■ **提示文**:
►

とある成人男性の自分語り

お酒を飲んだある日のこと、隙に付け込んだ自分語り(昔話)を披露した私に「本書けそうな内容じゃん」と友人が言ってくれた。
文字にして振り返るのも面白そうだと思い、私の過去を書き連ねる。
こんな人生もあるんだな~、くらいに思って読んでもらえれば結構。他人の自分語り聞くの好き。これ読んだら誰か真似して書いて読ませて、聞かせて。

 

1.生まれてからしばらくの間は「普通の家庭」を自認していた


【誕生】
1995年1月、お米県に生まれる。
母、祖母、祖父、兄弟のいる家庭の末っ子。
兄弟は6つ上の兄と2つ上の姉。
物心つく前に両親は離婚しており、父親と共に生活した記憶は無い。

【幼少期】
父親は単身赴任と聞かされていたため、私の家族構成は一般的な家庭と何ら変わらないと思っていた。
しかし、子どもながらに裕福ではないことを察していたため、与えられる以上のものは求めず、そんな環境でも日々楽しく、よく笑い、活発な子であった。保育園でモテた。

◄

■ **課題**:
提示文の一部を、「お酒を飲んだある日のこと、隙」という語句のある箇所から書き始め、「物心つく前に両親は離婚しており、父親と共に生活した記憶は無い。」まで写したところで止めて、一字も変えずに書き写せ。

■ **提供資料**:
►

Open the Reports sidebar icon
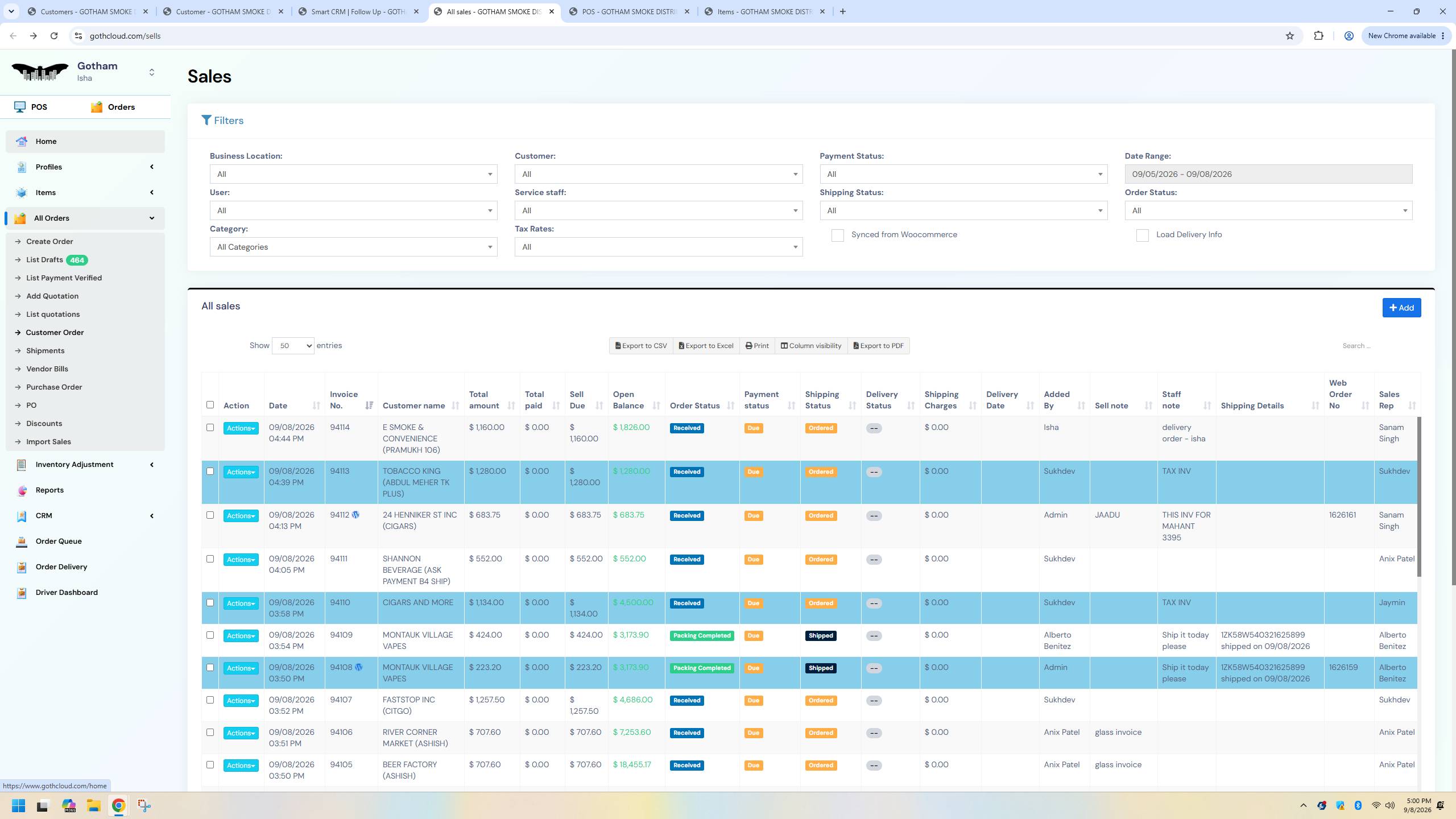The image size is (1456, 819). pos(22,490)
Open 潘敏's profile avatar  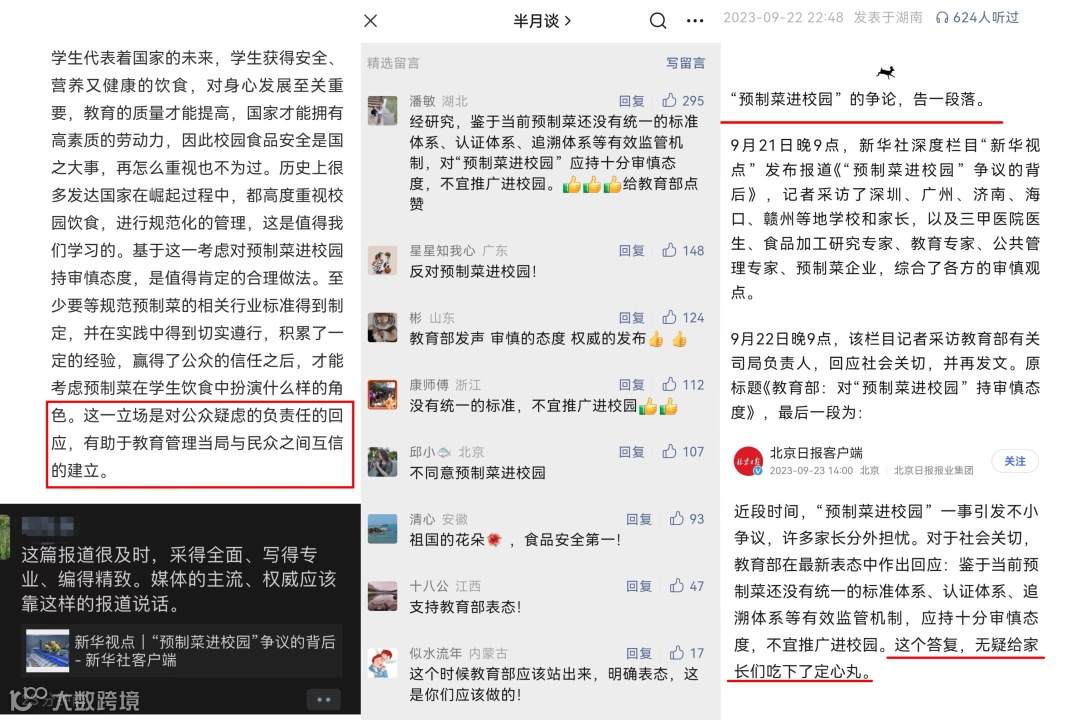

◄

■ **解答**:
お酒を飲んだある日のこと、隙に付け込んだ自分語り(昔話)を披露した私に「本書けそうな内容じゃん」と友人が言ってくれた。
文字にして振り返るのも面白そうだと思い、私の過去を書き連ねる。
こんな人生もあるんだな~、くらいに思って読んでもらえれば結構。他人の自分語り聞くの好き。これ読んだら誰か真似して書いて読ませて、聞かせて。

 

1.生まれてからしばらくの間は「普通の家庭」を自認していた


【誕生】
1995年1月、お米県に生まれる。
母、祖母、祖父、兄弟のいる家庭の末っ子。
兄弟は6つ上の兄と2つ上の姉。
物心つく前に両親は離婚しており、父親と共に生活した記憶は無い。